Fleet Financial Group this week formally opened a call center that it said will improve service.

The 157,000-square-foot facility in the Providence, R.I., suburb of Lincoln will serve as a command center for facilities in Scranton, Pa., Utica, N.Y., and Framingham, Mass.

The technology is designed to give service representatives a full view of each customer relationship. The facilities are linking to Fleet's data warehouse and should benefit from the connection by the third quarter.

"We have been building this infrastructure for the past 24 months," said Mary A. Pilecki, vice president and director of process innovation. She said the new center will support a variety of product lines, including mortgage lending, small-business services, and retail banking.

Among the systems designed to improve the flow of incoming calls is an "aspect switch," which directs a caller to the first available agent at any of the four locations.

The Rhode Island facility also has a high-tech operations console-Ms. Pilecki compares it to the bridge of the starship Enterprise from "Star Trek" - that updates managers on the availability of agents and on the computer programs that feed them information.

In addition to supporting voice-response units, sales applications, staffing modules, and cross-sell management programs, the console keeps tabs on the weather. Notice that a snowstorm is coming in Utica, for example, can alert the bank to staff up at other sites.

"We wanted this center to combine the best in technology, facilities, and people," Ms. Pilecki said.

Some 350 people now work at the Rhode Island site, a converted warehouse. By yearend an additional 450 are to be working there.

Fleet is using Finance Central software, which it co-developed with Scopus Technology Inc. of Emeryville, Calif.

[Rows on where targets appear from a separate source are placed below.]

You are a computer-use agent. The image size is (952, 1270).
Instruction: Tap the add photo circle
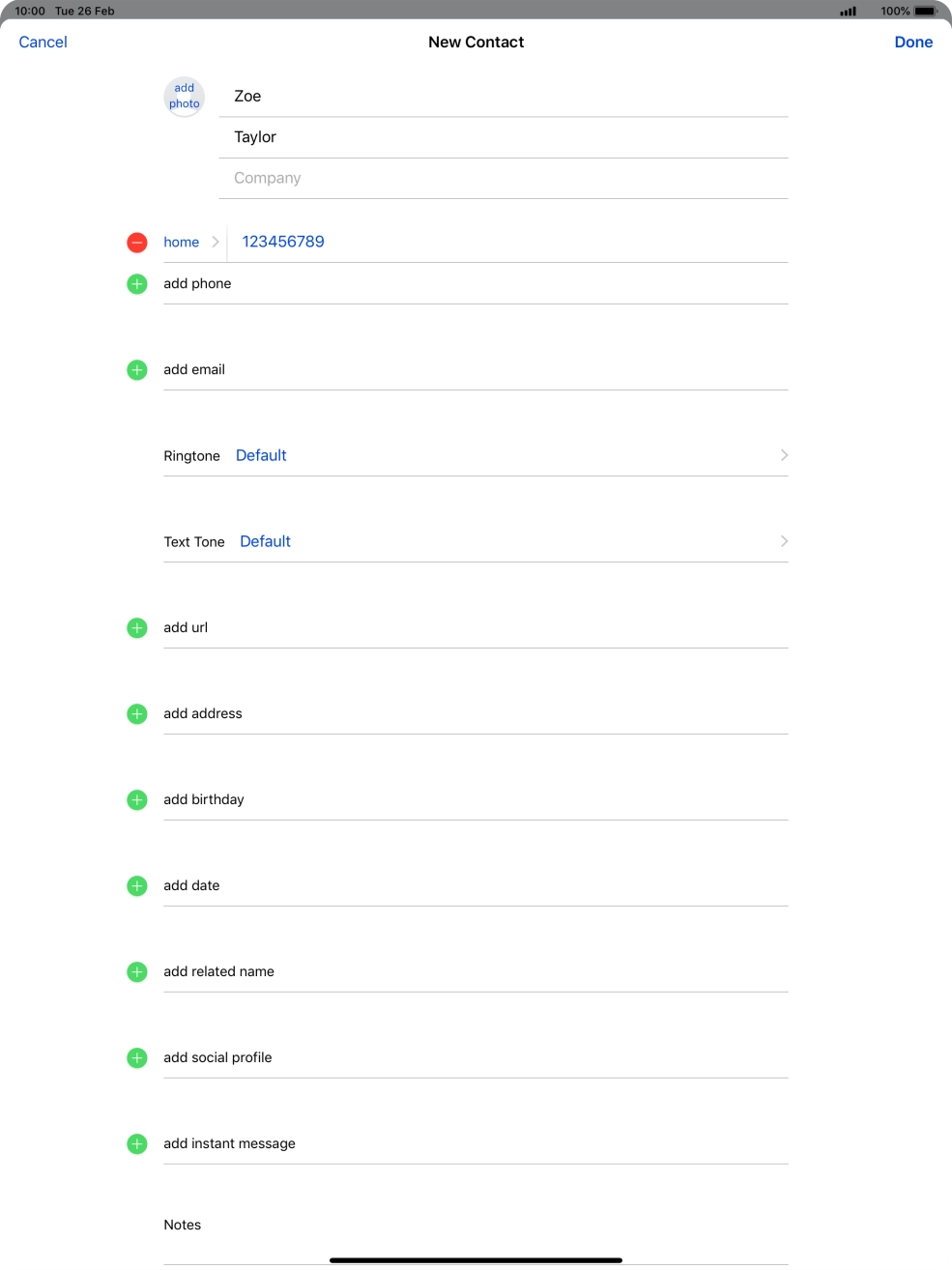pos(184,97)
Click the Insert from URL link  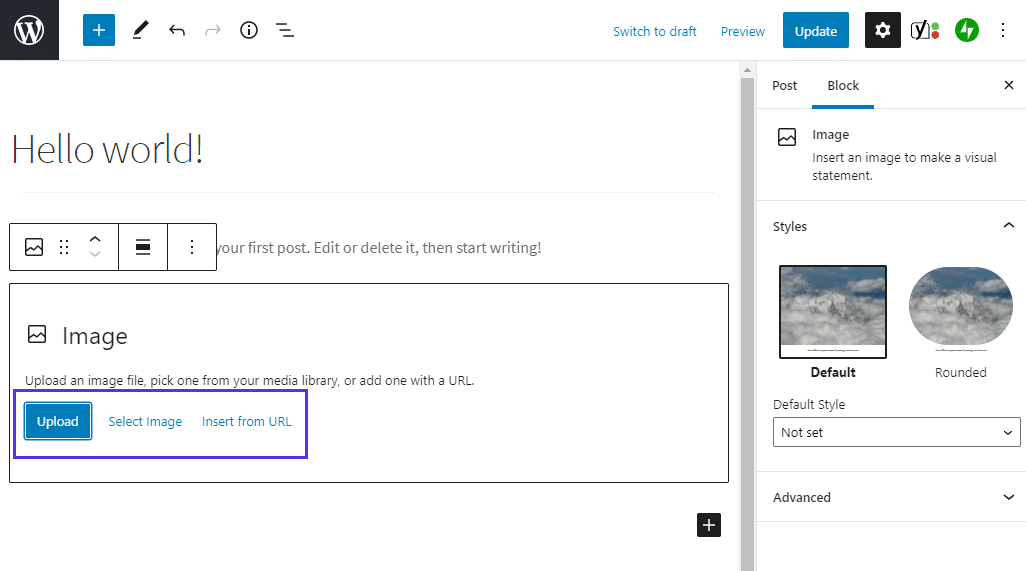click(x=247, y=421)
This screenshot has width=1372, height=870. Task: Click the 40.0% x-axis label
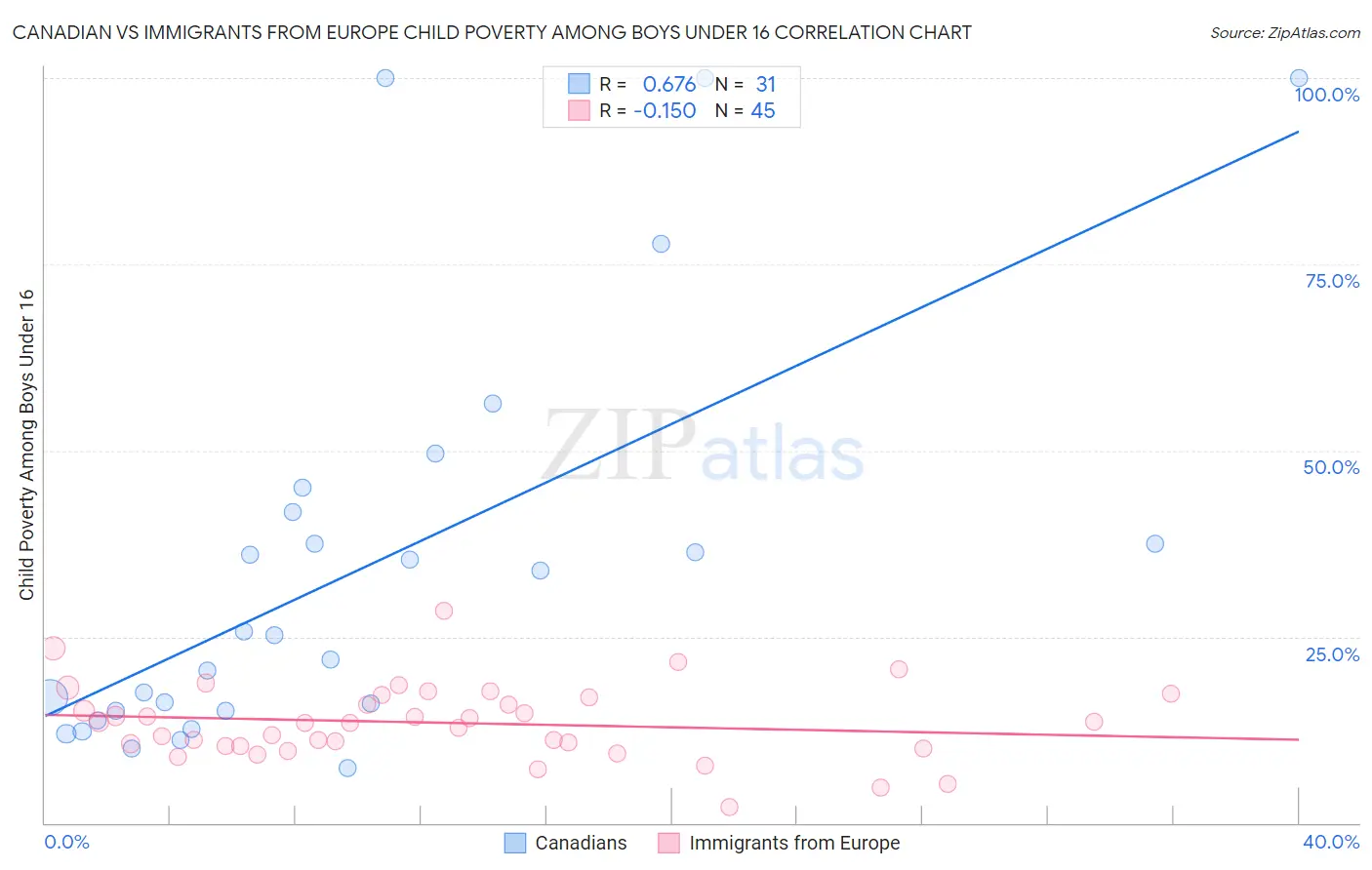coord(1331,842)
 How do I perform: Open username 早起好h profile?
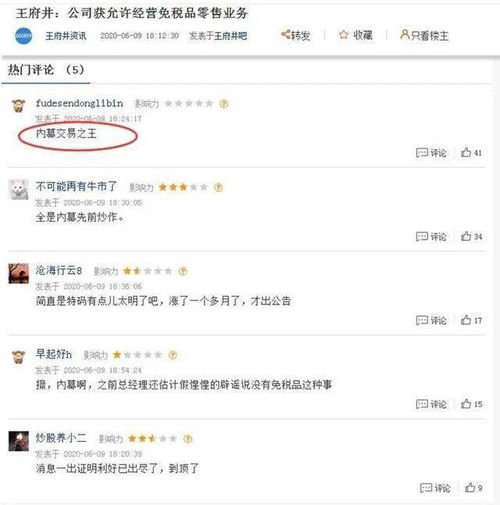54,354
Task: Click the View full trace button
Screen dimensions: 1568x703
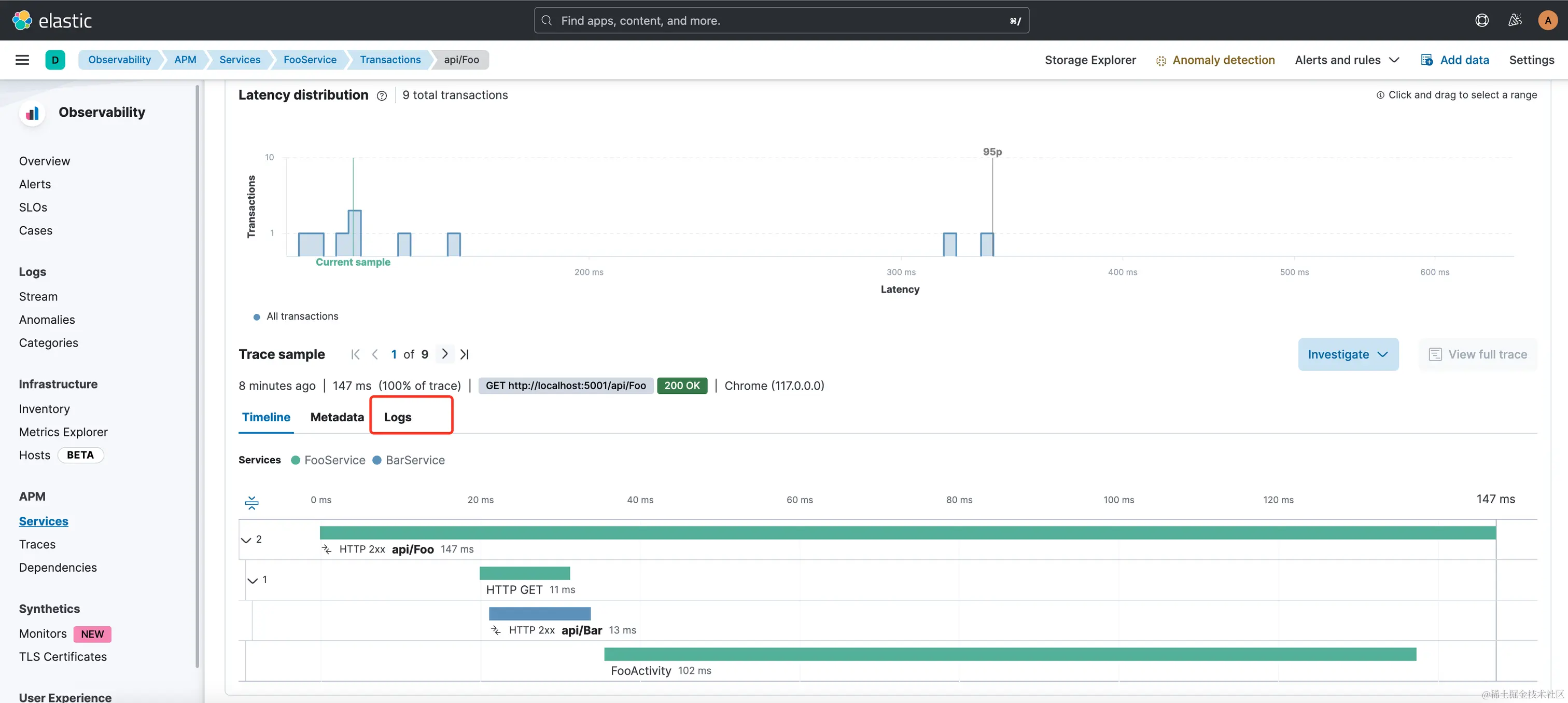Action: [x=1477, y=354]
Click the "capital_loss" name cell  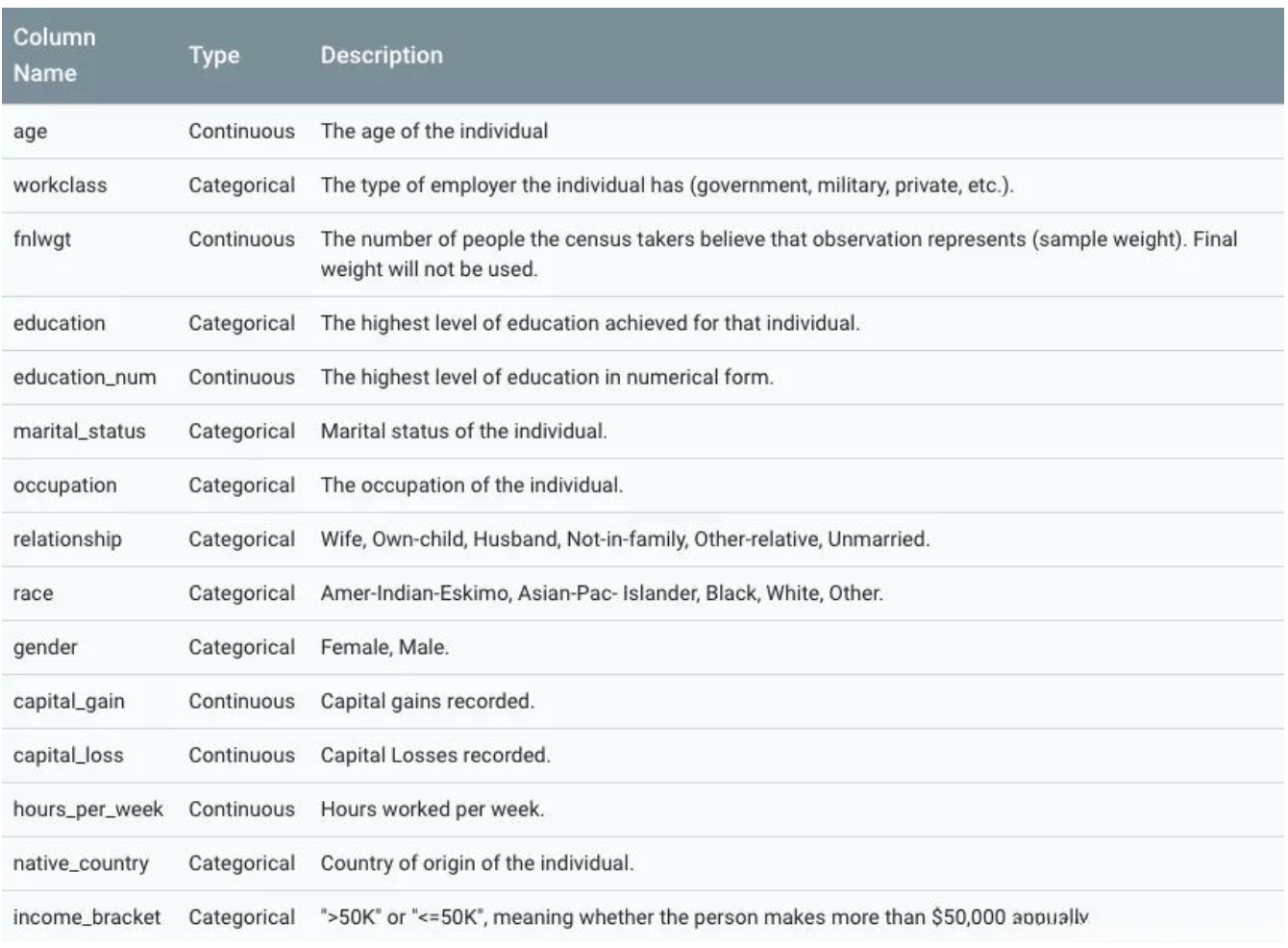tap(68, 755)
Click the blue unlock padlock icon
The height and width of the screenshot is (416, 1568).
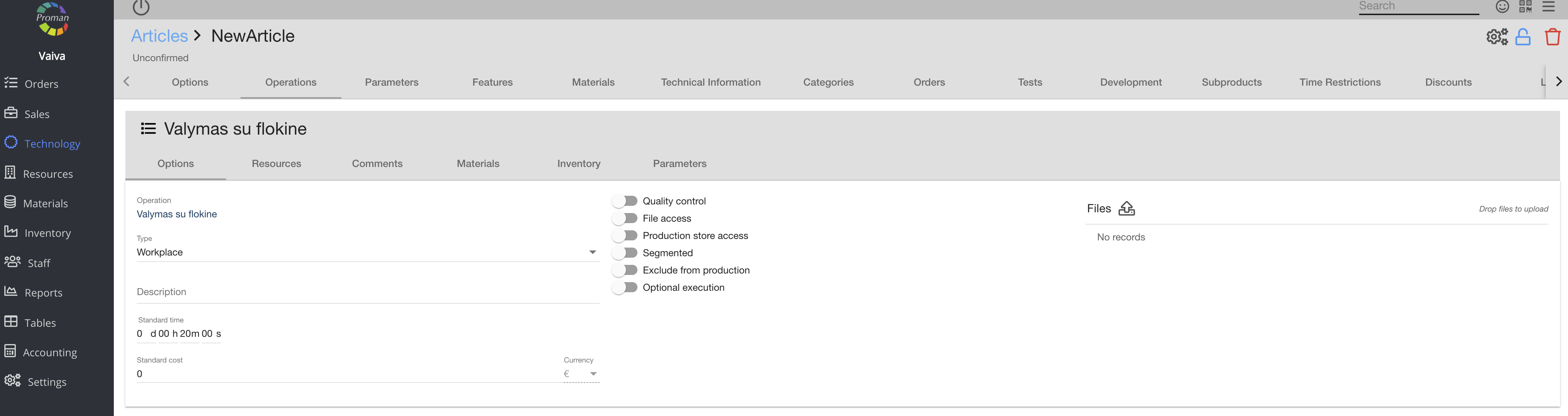1523,37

The program delivers full account information to customer service agents.

Whether taking in-bound calls or doing outbound telemarketing, a call center employee can refer to a matrix of financial products used by each person within a given household.

Having information on the whole household, not just individual customers, is important, said Nat Natraj, general manager of the financial services division at Scopus.

"You might have a father who is a million-dollar private banking customer and a college-age son who is bouncing checks," he said. "You don't want to charge a $25 fee and risk alienating the entire family."

By September, when the system is linked more tightly to Fleet's data warehouse, Fleet expects to increase its marketing and sales efforts.

Brad C. Adrian, senior program manager at Mentis Corp. of Durham, N.C., calls this "a step in the direction of helping banks to do relationship management instead of just tracking accounts."

"Until very recently call centers were considered their own channel," said Mr. Adrian. "Now call centers are the portals through which all other customer services are going to be routed."